◆ Task material ◆
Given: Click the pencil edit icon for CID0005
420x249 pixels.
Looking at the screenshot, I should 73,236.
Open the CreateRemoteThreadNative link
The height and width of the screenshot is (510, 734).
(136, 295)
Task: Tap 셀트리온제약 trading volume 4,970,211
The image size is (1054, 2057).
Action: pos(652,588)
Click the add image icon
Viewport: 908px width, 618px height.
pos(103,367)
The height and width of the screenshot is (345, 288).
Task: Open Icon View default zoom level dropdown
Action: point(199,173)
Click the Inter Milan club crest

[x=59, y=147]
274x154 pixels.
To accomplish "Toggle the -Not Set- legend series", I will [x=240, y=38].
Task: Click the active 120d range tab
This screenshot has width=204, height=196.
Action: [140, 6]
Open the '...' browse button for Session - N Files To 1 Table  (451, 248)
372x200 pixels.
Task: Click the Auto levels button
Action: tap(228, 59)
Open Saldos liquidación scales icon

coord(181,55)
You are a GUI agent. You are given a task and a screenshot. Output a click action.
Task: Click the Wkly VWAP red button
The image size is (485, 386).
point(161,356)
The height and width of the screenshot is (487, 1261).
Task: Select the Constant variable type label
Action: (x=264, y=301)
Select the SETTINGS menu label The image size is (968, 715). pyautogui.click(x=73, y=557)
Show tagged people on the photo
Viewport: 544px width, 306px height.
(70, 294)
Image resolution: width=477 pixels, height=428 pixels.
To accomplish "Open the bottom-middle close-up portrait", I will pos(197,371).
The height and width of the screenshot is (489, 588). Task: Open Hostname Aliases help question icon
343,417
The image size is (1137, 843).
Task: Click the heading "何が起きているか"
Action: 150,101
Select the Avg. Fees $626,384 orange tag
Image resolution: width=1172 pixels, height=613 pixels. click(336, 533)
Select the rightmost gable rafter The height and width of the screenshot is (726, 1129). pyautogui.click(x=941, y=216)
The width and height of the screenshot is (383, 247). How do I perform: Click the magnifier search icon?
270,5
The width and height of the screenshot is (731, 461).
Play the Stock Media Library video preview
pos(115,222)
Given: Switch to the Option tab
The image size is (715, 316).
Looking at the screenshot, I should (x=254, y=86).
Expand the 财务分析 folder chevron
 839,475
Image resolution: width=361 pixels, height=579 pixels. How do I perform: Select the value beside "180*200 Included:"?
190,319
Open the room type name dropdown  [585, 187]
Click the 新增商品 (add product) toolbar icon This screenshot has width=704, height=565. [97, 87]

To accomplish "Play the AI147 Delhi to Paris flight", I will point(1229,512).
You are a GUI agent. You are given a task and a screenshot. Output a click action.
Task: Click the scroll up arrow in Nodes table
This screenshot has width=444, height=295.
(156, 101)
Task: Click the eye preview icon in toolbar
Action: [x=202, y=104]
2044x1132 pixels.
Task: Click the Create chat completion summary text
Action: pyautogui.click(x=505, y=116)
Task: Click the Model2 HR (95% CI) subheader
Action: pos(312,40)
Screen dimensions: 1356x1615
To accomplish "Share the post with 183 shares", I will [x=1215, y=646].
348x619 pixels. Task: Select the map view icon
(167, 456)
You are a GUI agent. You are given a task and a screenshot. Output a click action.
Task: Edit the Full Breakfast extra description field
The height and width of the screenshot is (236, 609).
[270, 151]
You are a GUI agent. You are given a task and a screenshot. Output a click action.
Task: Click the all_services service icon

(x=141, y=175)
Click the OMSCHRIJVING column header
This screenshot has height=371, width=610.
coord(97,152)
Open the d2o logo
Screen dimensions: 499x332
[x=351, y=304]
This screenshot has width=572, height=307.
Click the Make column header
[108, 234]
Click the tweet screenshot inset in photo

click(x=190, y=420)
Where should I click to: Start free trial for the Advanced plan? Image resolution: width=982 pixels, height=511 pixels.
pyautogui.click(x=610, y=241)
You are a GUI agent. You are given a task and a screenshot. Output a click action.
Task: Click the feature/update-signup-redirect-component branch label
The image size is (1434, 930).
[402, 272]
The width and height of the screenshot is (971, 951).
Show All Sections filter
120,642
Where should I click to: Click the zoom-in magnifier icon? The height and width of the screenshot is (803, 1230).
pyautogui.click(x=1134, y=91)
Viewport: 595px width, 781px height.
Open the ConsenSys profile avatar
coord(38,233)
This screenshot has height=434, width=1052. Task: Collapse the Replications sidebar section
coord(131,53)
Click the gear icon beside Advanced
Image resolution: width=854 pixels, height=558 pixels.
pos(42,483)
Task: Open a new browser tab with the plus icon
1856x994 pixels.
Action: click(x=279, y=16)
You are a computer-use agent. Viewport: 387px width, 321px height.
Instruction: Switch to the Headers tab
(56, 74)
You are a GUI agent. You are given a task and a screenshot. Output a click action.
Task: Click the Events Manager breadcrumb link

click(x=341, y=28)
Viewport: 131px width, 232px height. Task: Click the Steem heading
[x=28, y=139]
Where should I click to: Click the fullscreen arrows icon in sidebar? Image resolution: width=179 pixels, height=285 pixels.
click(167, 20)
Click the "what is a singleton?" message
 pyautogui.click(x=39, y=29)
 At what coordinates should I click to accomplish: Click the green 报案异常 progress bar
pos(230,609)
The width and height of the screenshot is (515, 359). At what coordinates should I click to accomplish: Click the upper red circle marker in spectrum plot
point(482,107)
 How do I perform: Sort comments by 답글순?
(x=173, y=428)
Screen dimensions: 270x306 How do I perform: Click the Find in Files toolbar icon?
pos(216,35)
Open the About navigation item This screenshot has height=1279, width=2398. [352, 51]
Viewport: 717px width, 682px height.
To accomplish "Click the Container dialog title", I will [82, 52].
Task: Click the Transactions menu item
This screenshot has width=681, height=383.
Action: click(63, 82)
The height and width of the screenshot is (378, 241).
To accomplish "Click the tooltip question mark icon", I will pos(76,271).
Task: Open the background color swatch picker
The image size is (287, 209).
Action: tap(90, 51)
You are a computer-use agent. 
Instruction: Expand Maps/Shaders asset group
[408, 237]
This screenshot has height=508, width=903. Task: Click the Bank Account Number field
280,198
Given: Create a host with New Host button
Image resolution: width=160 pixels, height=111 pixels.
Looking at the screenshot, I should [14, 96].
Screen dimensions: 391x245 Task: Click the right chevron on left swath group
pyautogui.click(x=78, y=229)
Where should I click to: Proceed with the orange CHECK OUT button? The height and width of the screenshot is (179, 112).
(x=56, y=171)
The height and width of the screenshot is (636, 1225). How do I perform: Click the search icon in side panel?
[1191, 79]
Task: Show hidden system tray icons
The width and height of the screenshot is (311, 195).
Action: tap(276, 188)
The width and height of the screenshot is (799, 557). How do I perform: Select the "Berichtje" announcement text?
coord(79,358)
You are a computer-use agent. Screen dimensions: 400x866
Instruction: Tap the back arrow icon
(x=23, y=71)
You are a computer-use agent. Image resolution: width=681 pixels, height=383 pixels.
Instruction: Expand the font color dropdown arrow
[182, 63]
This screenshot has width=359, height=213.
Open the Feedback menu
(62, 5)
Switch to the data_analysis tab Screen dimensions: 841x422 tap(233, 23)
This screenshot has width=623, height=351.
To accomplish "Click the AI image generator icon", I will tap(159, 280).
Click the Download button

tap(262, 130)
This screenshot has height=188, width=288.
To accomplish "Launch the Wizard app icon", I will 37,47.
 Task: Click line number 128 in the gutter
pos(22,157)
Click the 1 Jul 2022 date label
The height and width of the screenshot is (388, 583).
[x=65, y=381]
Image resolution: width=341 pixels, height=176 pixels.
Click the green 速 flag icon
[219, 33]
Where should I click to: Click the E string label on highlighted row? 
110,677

◆ Exercise ◆
Reproduce all the entries above, renaming "Wkly VWAP" to "Weekly VWAP" and leaving everything else unchanged.

◆ Result of the task ◆
Given: Click the pencil edit icon for CID0005
420x249 pixels.
Looking at the screenshot, I should 73,236.
Open the CreateRemoteThreadNative link
The height and width of the screenshot is (510, 734).
(136, 295)
Task: Tap 셀트리온제약 trading volume 4,970,211
The image size is (1054, 2057).
Action: pos(652,588)
Click the add image icon
Viewport: 908px width, 618px height.
pos(103,367)
The height and width of the screenshot is (345, 288).
Task: Open Icon View default zoom level dropdown
Action: point(199,173)
Click the Inter Milan club crest

[x=59, y=147]
274x154 pixels.
To accomplish "Toggle the -Not Set- legend series", I will [x=240, y=38].
Task: Click the active 120d range tab
This screenshot has width=204, height=196.
Action: [140, 6]
Open the '...' browse button for Session - N Files To 1 Table  (451, 248)
372x200 pixels.
Task: Click the Auto levels button
Action: tap(228, 59)
Open Saldos liquidación scales icon

coord(181,55)
You are a GUI agent. You are given a task and a screenshot. Output a click action.
Task: Click the Weekly VWAP red button
The image size is (485, 386).
point(161,356)
The height and width of the screenshot is (487, 1261).
Task: Select the Constant variable type label
Action: (x=264, y=301)
Select the SETTINGS menu label The image size is (968, 715). pyautogui.click(x=73, y=557)
Show tagged people on the photo
Viewport: 544px width, 306px height.
(70, 294)
Image resolution: width=477 pixels, height=428 pixels.
To accomplish "Open the bottom-middle close-up portrait", I will pos(197,371).
The height and width of the screenshot is (489, 588). Task: Open Hostname Aliases help question icon
343,417
The image size is (1137, 843).
Task: Click the heading "何が起きているか"
Action: 150,101
Select the Avg. Fees $626,384 orange tag
Image resolution: width=1172 pixels, height=613 pixels. click(336, 533)
Select the rightmost gable rafter The height and width of the screenshot is (726, 1129). pyautogui.click(x=941, y=216)
The width and height of the screenshot is (383, 247). How do I perform: Click the magnifier search icon?
270,5
The width and height of the screenshot is (731, 461).
Play the Stock Media Library video preview
pos(115,222)
Given: Switch to the Option tab
The image size is (715, 316).
Looking at the screenshot, I should (x=254, y=86).
Expand the 财务分析 folder chevron
 839,475
Image resolution: width=361 pixels, height=579 pixels. How do I perform: Select the value beside "180*200 Included:"?
190,319
Open the room type name dropdown  [585, 187]
Click the 新增商品 (add product) toolbar icon This screenshot has width=704, height=565. [97, 87]

To accomplish "Play the AI147 Delhi to Paris flight", I will point(1229,512).
You are a GUI agent. You are given a task and a screenshot. Output a click action.
Task: Click the scroll up arrow in Nodes table
This screenshot has width=444, height=295.
(156, 101)
Task: Click the eye preview icon in toolbar
Action: [x=202, y=104]
2044x1132 pixels.
Task: Click the Create chat completion summary text
Action: pyautogui.click(x=505, y=116)
Task: Click the Model2 HR (95% CI) subheader
Action: pos(312,40)
Screen dimensions: 1356x1615
To accomplish "Share the post with 183 shares", I will [x=1215, y=646].
348x619 pixels. Task: Select the map view icon
(167, 456)
You are a GUI agent. You are given a task and a screenshot. Output a click action.
Task: Edit the Full Breakfast extra description field
The height and width of the screenshot is (236, 609).
[270, 151]
You are a GUI agent. You are given a task and a screenshot. Output a click action.
Task: Click the all_services service icon

(x=141, y=175)
Click the OMSCHRIJVING column header
This screenshot has height=371, width=610.
coord(97,152)
Open the d2o logo
Screen dimensions: 499x332
[x=351, y=304]
This screenshot has width=572, height=307.
Click the Make column header
[108, 234]
Click the tweet screenshot inset in photo

click(x=190, y=420)
Where should I click to: Start free trial for the Advanced plan? Image resolution: width=982 pixels, height=511 pixels.
pyautogui.click(x=610, y=241)
You are a GUI agent. You are given a task and a screenshot. Output a click action.
Task: Click the feature/update-signup-redirect-component branch label
The image size is (1434, 930).
[402, 272]
The width and height of the screenshot is (971, 951).
Show All Sections filter
120,642
Where should I click to: Click the zoom-in magnifier icon? The height and width of the screenshot is (803, 1230).
pyautogui.click(x=1134, y=91)
Viewport: 595px width, 781px height.
Open the ConsenSys profile avatar
coord(38,233)
This screenshot has height=434, width=1052. Task: Collapse the Replications sidebar section
coord(131,53)
Click the gear icon beside Advanced
Image resolution: width=854 pixels, height=558 pixels.
pos(42,483)
Task: Open a new browser tab with the plus icon
1856x994 pixels.
Action: click(x=279, y=16)
You are a computer-use agent. Viewport: 387px width, 321px height.
Instruction: Switch to the Headers tab
(56, 74)
You are a GUI agent. You are given a task and a screenshot. Output a click action.
Task: Click the Events Manager breadcrumb link

click(x=341, y=28)
Viewport: 131px width, 232px height. Task: Click the Steem heading
[x=28, y=139]
Where should I click to: Click the fullscreen arrows icon in sidebar? Image resolution: width=179 pixels, height=285 pixels.
click(167, 20)
Click the "what is a singleton?" message
 pyautogui.click(x=39, y=29)
 At what coordinates should I click to accomplish: Click the green 报案异常 progress bar
pos(230,609)
The width and height of the screenshot is (515, 359). At what coordinates should I click to accomplish: Click the upper red circle marker in spectrum plot
point(482,107)
 How do I perform: Sort comments by 답글순?
(x=173, y=428)
Screen dimensions: 270x306 How do I perform: Click the Find in Files toolbar icon?
pos(216,35)
Open the About navigation item This screenshot has height=1279, width=2398. [352, 51]
Viewport: 717px width, 682px height.
To accomplish "Click the Container dialog title", I will [82, 52].
Task: Click the Transactions menu item
This screenshot has width=681, height=383.
Action: click(63, 82)
The height and width of the screenshot is (378, 241).
To accomplish "Click the tooltip question mark icon", I will pos(76,271).
Task: Open the background color swatch picker
The image size is (287, 209).
Action: tap(90, 51)
You are a computer-use agent. 
Instruction: Expand Maps/Shaders asset group
[408, 237]
This screenshot has height=508, width=903. Task: Click the Bank Account Number field
280,198
Given: Create a host with New Host button
Image resolution: width=160 pixels, height=111 pixels.
Looking at the screenshot, I should [14, 96].
Screen dimensions: 391x245 Task: Click the right chevron on left swath group
pyautogui.click(x=78, y=229)
Where should I click to: Proceed with the orange CHECK OUT button? The height and width of the screenshot is (179, 112).
(x=56, y=171)
The height and width of the screenshot is (636, 1225). How do I perform: Click the search icon in side panel?
[1191, 79]
Task: Show hidden system tray icons
The width and height of the screenshot is (311, 195).
Action: tap(276, 188)
The width and height of the screenshot is (799, 557). How do I perform: Select the "Berichtje" announcement text?
coord(79,358)
You are a computer-use agent. Screen dimensions: 400x866
Instruction: Tap the back arrow icon
(x=23, y=71)
You are a computer-use agent. Image resolution: width=681 pixels, height=383 pixels.
Instruction: Expand the font color dropdown arrow
[182, 63]
This screenshot has width=359, height=213.
Open the Feedback menu
(62, 5)
Switch to the data_analysis tab Screen dimensions: 841x422 tap(233, 23)
This screenshot has width=623, height=351.
To accomplish "Click the AI image generator icon", I will tap(159, 280).
Click the Download button

tap(262, 130)
This screenshot has height=188, width=288.
To accomplish "Launch the Wizard app icon", I will 37,47.
 Task: Click line number 128 in the gutter
pos(22,157)
Click the 1 Jul 2022 date label
The height and width of the screenshot is (388, 583).
[x=65, y=381]
Image resolution: width=341 pixels, height=176 pixels.
Click the green 速 flag icon
[219, 33]
Where should I click to: Click the E string label on highlighted row? 
110,677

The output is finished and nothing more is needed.